R. Seshasayee's family

R. Seshasayee has two sons. Elder son is Dinakaran and younger one is Kandasamy. He had four daughters. R. Seshasayee is very compassionate. He supported the education of K.K.Raman, who married his elder daughter Akila later.

Death of R. Seshasayee 
R. Seshasayee had a keen interest in aviation. He was known popularly as "Pilot Seshasayee" by his peers. He showed his respect Mahatma Gandhi by dropping flowers from aircraft, while he was delivering a public speech at the National College campus. This was in the year 1934 and had a tremendous impact on his companion and business partner V. Seshasayee. Later, he died while he was landing his aircraft in Thennur ground due to a mechanical defect. It is a mystery who was involved in checking the aircraft prior to his trip. No one ever investigated in detail how the air craft failed. Sadly, we lost a genius who would have contributed more to Indian industrial development.

Later years 
R. Seshasayee founded Mettur Chemicals (1936–41), Fertilisers and Chemicals Travancore (1944–47), Aluminium Industries, Kundara (1950) and Travancore-Cochin Chemicals. He was succeeded by V. Seshasayee, K.K. Raman  and S. Viswanathan. Not clear why R. Seshasayee's were given this responsibility.

Who inherited the wealth and ownership of companies founded by R. Seshasayee?
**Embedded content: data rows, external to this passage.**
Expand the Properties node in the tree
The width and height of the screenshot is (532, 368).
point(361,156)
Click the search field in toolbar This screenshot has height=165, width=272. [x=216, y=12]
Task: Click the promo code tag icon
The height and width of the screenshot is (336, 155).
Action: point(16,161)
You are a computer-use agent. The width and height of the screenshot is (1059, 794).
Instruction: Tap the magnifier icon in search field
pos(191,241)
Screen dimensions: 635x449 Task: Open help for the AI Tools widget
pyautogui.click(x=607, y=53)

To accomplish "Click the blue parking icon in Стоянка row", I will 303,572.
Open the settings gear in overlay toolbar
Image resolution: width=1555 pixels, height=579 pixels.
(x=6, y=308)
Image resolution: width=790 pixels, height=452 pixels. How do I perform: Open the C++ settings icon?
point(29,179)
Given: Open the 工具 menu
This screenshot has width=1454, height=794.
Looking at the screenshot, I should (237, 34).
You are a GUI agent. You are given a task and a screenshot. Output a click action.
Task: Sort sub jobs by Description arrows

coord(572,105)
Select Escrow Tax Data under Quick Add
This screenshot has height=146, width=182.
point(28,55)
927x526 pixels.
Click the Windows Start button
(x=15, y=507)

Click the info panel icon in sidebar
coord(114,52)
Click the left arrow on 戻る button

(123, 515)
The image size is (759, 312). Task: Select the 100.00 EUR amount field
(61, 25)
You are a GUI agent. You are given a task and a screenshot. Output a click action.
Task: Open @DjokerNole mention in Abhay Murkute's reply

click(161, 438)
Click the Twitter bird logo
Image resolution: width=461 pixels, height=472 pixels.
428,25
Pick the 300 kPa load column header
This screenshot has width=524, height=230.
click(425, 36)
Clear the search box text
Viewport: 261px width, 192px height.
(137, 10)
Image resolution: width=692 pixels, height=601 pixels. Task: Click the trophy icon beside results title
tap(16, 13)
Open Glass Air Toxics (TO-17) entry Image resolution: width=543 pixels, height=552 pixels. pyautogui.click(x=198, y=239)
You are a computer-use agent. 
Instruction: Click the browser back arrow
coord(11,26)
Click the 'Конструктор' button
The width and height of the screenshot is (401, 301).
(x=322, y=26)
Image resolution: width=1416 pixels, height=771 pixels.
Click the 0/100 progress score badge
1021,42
After his death R. Seshasayee's brother in law V. Seshasayee and his son in law K.K. Raman took over the companies. Among his sons it appears that S. Dinakaran got some of his wealth. The younger one (S. Kandasamy) was only 16 years old when R. Seshasayee died. He never had a higher management position in any of R. Seshasayee's companies. S. Kandasamy worked for Metter Chemicals as a clerk all his life. He never had luxurious life. Kandasamy's subsequent generations still live middle class life though they are the descendants of Industrial Empire R. Seshasayee!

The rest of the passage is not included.